Recently, the US Securities and Exchange Commission announced a draft measure requiring US-listed businesses to disclose climate-related risks and their greenhouse gas emissions. The ruling was announced in response to investors requesting further guidance on how to report on climate-related impacts. Some have criticised the plan believing it is creating an added burden for businesses disclosing information.
The announcement represents a significant step in financial climate reporting. Policies and regulations greatly vary from nation to nation, but the US has been lagging behind Europe in requiring companies to disclose data on their climate-related impacts. The US has preferred a market-driven approach towards reporting and disclosures, while Europe has created a taxonomy with guidance on what specifically is an environmentally sustainable activity. The differing approaches toward regulations and frameworks result in fragmentation and uncertainty for financial markets. Industry experts are urging more collaboration, and the use of a common language to support the financial industry in disclosing climate-related information.
A recent report called ‘Forging the path to international standards in sustainable finance’ explores these issues in detail. The mentioned report will launch at a virtual roundtable with financial industry leaders examining the alignment of international markets and sustainability standards.
Back in 2015, the Financial Stability Boards created the Task Force on Climate-related Financial Disclosures, providing a framework for businesses to disclose climate-related risks and opportunities. The TCFD measures have become mandatory in certain areas, and many plan to follow a similar path.

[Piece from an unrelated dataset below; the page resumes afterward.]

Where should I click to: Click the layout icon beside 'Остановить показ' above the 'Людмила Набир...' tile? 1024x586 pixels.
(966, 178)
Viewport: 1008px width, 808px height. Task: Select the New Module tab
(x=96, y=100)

Pedro Guazo, a representative of the UN Joint Staff Pension Fund, is addressing the challenges and risks created by climate change in its investment activities. Guazo explains that the fund wants to ensure its stakeholders have complete transparency in the processes, scenarios and metrics used to integrate climate-related risks and opportunities into their investment process.
Adam Banai, executive director of the Magya Nemzeti Bank of Hungary, one of the first central banks to publish a TCFD report, emphasises the important role central banks play in encouraging the adoption of TCFD recommendations. Banai admits that financial markets in his region aren’t ready to shift towards a more sustainable way of working and believes the bank must lead the way in delivering the support and guidance needed to improve this transition.

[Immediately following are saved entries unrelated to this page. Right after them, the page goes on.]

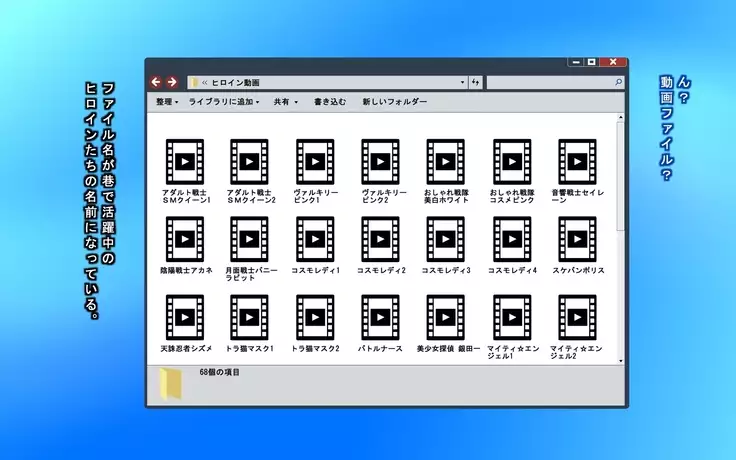Screen dimensions: 736x460
Task: Open the ヴァルキリーピンク1 video file
Action: pos(315,160)
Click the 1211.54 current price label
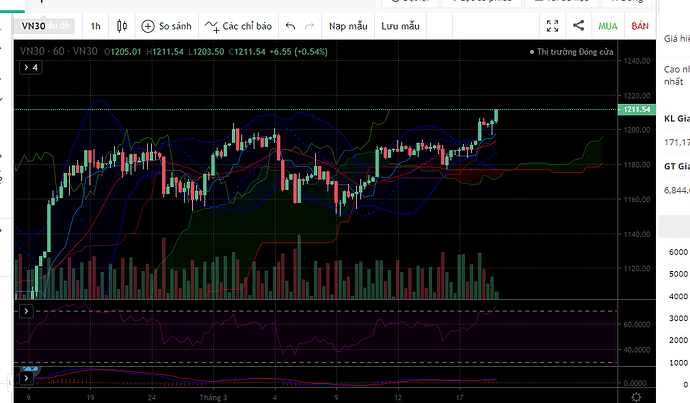This screenshot has width=690, height=403. [637, 109]
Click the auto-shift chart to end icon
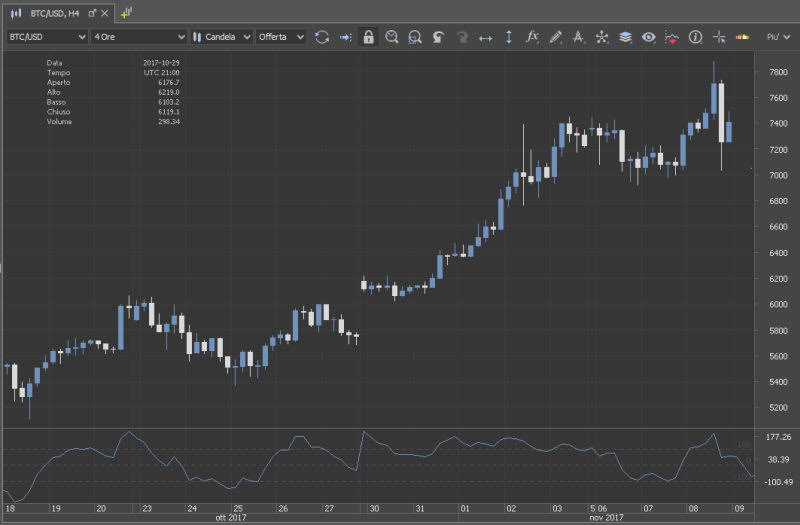The image size is (800, 525). pos(345,37)
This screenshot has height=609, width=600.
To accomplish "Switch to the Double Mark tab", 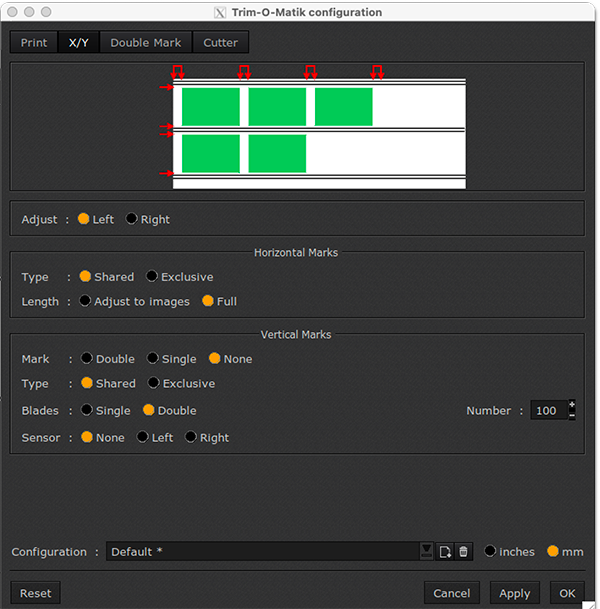I will [x=146, y=43].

Banaii believes that a key reason why markets aren’t willing to integrate environmental, social and governance factors into investment decisions is because of data. Data has posed the main challenge when compiling reports, especially in finance and the scope of business portfolios. The more complex and varied a portfolio, the more difficult it is to find relevant and comparable data from other businesses.
While this is difficult for larger businesses, it is even more challenging for smaller enterprises that usually lack access to resources to collect and measure data. Banai believes that with time more financial organisations will collect and share data because continued rising demand will lead to more data production and collection.
The TCFD focuses on standardising approaches toward climate-related financial reporting. The more areas that adopt its recommendations and more businesses producing TCFD reports, the more realistic it will become that we can reach net-zero. However, until relevant data becomes more available and accessible, the challenges to adopting TCFD on a large scale will continue.